|The US treasury secretary urged G20 finance ministers to avert "excessive volatility" in global markets [AFP]
The world's leading advanced and emerging countries have vowed to avoid potentially debilitating currency devaluations, aiming to quell tensions that experts have warned could threaten the global economic recovery.
The G20 - 19 industrial and emering nations and the European Union - also agreed to give developing nations more say at the International Monetary Fund (IMF), part of what it described as an ambitious set of proposals to reform the body's governance.
After a two-day meeting in the city of Gyeongju in South Korea, the G20 said that it will "move towards more market determined exchange rate systems'' and "refrain from competitive devaluation of currencies'.'
Saturday's agreement comes amid fears that nations were on the verge of a so-called currency war in which they would devalue currencies to gain an export advantage over competitors - causing a rise in protectionism and damaging the already fragile global economy.
"We are all committed to play our part in achieving strong, sustainable and balanced growth in a collaborative and co-ordinated way," the final communique said.
The United States and European Union accuse China of keeping its yuan grossly undervalued to benefit exporters.
Beijing counters that Washington's loose monetary policy is swamping emerging markets with destabilising capital inflows, as investors chase higher yields than they can secure from the dollar.
Following the meeting, Timothy Geithner, the US treasury secretary, pressed the emerging economies to allow their currencies to appreciate and raise domestic demand to help rebalance distorted global growth.
Without naming China, he said such countries should move "away from export dependence and towards stronger domestic demand-led growth".
Geithner had also pushed in a letter to G20 members for a commitment to polices that would reduce current account and trade imbalances "below a specified share'' of gross domestic product "over the next few years".
The statement said that large imbalances - such as China's vast trade surplus with the rest of the world - would be "assessed against indicative guidelines to be agreed".
The statement however, contained no numerical targets for current account surpluses or deficits.
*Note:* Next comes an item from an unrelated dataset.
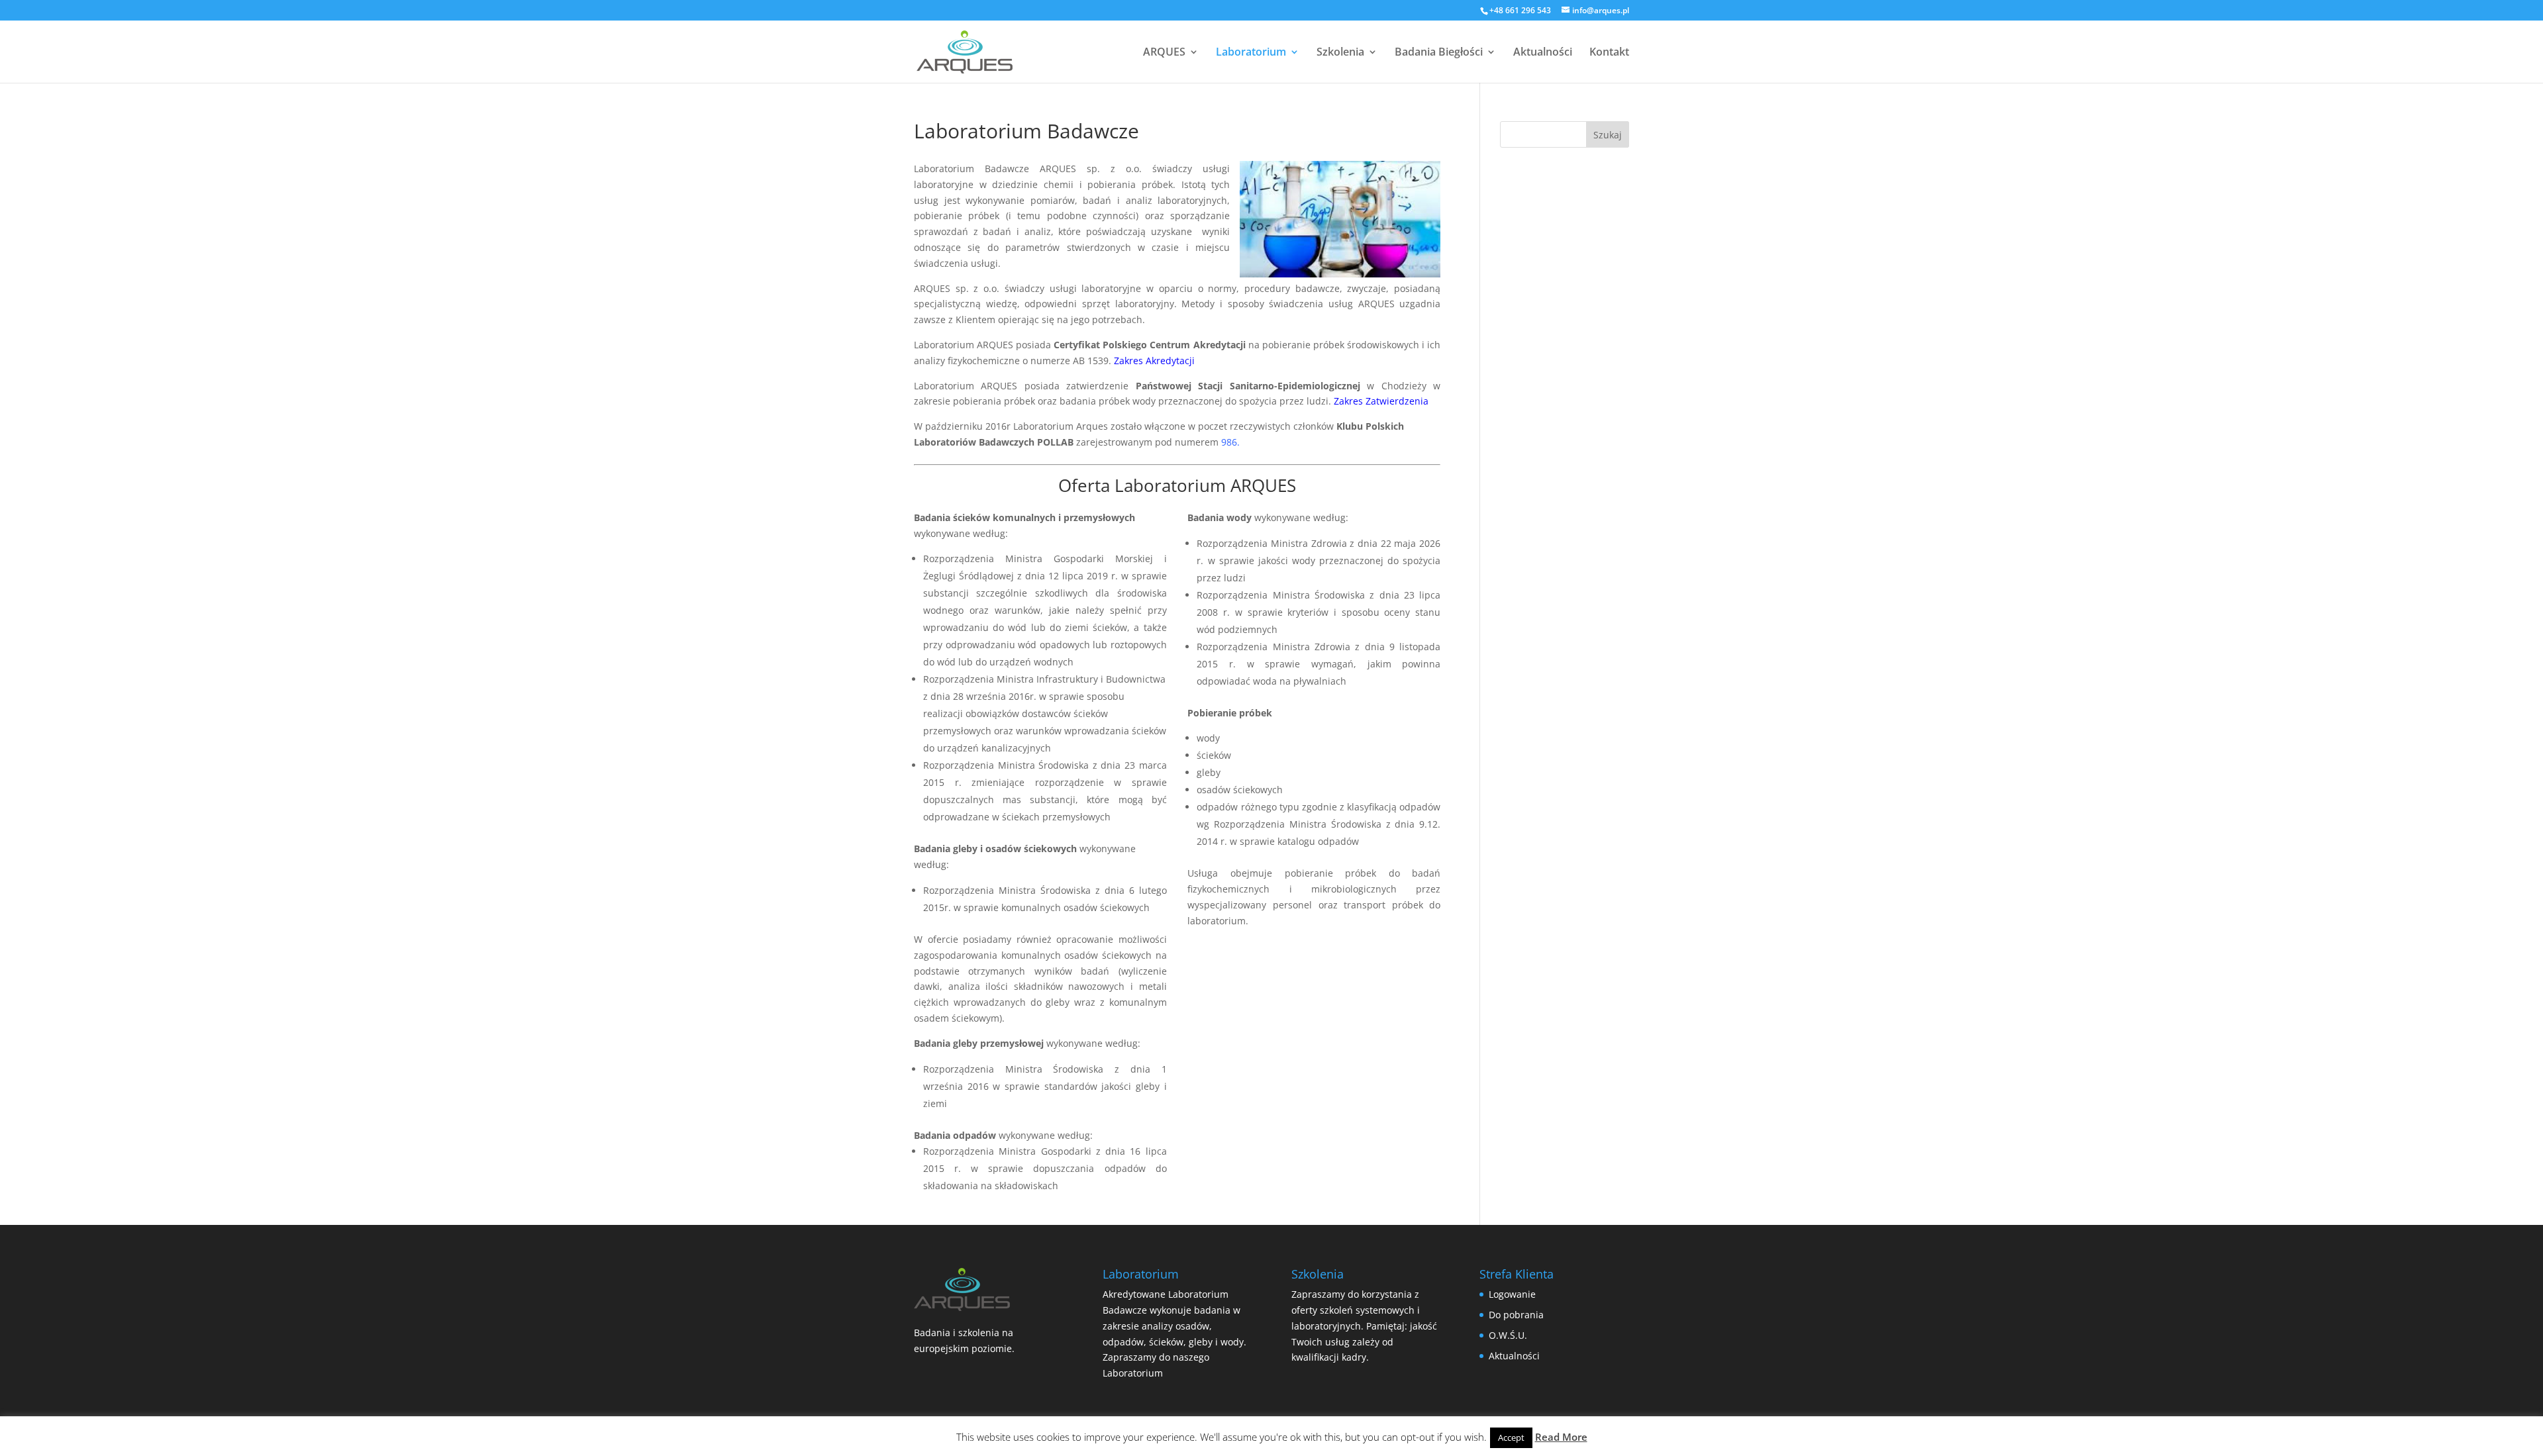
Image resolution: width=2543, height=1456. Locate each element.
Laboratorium (1251, 53)
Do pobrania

Instead, the group said that persistently large imbalances - to be assessed against indicative guidelines yet to be agreed - would warrant an assessment by the IMF.
Geithner's proposal had drawn resistance from export-reliant countries such as Japan which called it "unrealistic.''
The finance ministers also agreed tougher rules for big financial companies blamed for the global economic crisis as they tackled the problem of companies deemed "too big to fail".
"We are committed to take action at the national and international level to raise standards, so that our national authorities implement global standards consistently, in a way that ensures a level playing field and avoids fragmentation of markets, protectionism and regulatory arbitrage," they said in a statement.
The rules, known as Basel III, will raise the minimum capital reserves that banks must hold as insurance against any new financial tumult.
The rules will be phased in over several years starting in 2013. They will be formally adopted by G20 leaders at a summit in Seoul, the South Korean capital, next month.
European governments see US failure to implement the previous bank capital standards, known as Basel II rules, as one cause of the 2008-09 crisis.
Under the Basel III reforms, banks of all sizes will be required to hold more reserves by January 1, 2015, with the "minimum requirement for common equity", the highest form of loss-absorbing capital, raised to 4.5 per cent of overall assets from 2.0 per cent at the moment.
'Periods of stress'
In addition, banks would be required by January 1, 2019 to set aside an additional buffer of 2.5 per cent to "withstand future periods of stress", bringing the total of such core reserves required to 7.0 per cent.
Also approved were recommendations on implementing the central clearing and trade reporting of over-the-counter derivatives - a move intended to reduce risk in the huge derivatives market.
The G20 additionally backed the Financial Stability Board [FSB] watchdog principles for reducing reliance on credit rating agencies, which came in for widespread criticism for being too close to the firms they assessed and for failing to warn of problems.
The group of 20 also agreed to a doubling of IMF quotas, or membership subscriptions, as part of a broader deal to shift more than six percentage points of voting power in the fund to dynamic emerging economies such as India, China, Brazil and Turkey.
Acceding to a longstanding US demand, the G20 also agreed to empower the International Monetary Fund to exercise greater vigilance over its members' economies, to prevent spillovers from skewed patterns of trade.
"The IMF was created to play this role but its ability to do so in practice has been constrained by the reluctance of its members to expose themselves to a candid, independent, external assessment of the effects of their policies on the global economy," Geithner said in a veiled dig at China.